What this task involves. Count the lines in the records below that contain the string "trace". Reply with the number only.

Records shown.
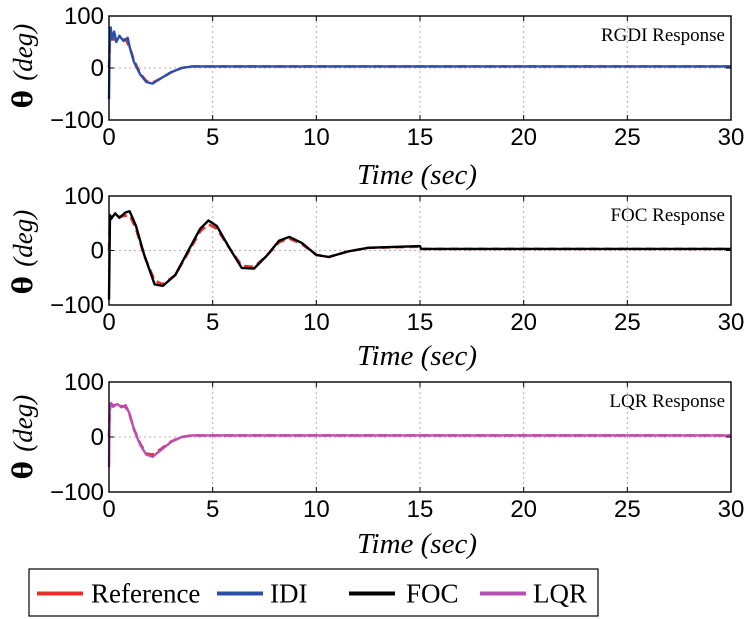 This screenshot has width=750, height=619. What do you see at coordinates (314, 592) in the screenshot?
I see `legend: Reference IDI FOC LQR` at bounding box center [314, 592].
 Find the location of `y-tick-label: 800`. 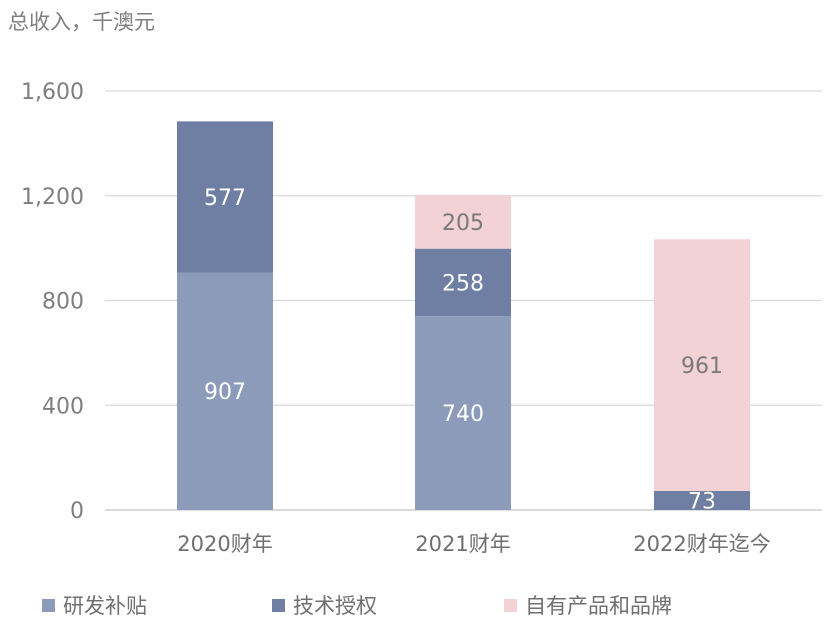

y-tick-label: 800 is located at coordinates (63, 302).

...

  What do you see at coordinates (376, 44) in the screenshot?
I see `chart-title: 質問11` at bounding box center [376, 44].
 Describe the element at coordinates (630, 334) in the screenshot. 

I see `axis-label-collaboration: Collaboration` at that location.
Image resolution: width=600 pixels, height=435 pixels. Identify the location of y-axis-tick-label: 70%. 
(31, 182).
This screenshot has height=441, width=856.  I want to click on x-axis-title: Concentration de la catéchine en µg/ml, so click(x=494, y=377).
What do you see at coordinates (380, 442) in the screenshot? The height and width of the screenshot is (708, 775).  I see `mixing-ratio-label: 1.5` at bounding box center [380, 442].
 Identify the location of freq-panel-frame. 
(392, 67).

--

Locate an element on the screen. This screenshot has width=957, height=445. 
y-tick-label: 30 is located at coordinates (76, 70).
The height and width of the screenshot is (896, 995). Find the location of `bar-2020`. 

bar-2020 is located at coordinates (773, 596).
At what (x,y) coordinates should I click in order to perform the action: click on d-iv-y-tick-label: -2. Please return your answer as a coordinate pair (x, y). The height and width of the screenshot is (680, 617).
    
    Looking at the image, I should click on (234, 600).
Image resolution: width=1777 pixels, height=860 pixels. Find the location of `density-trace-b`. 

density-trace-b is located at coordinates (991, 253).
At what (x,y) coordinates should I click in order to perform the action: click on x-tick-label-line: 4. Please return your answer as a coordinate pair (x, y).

Task result. 2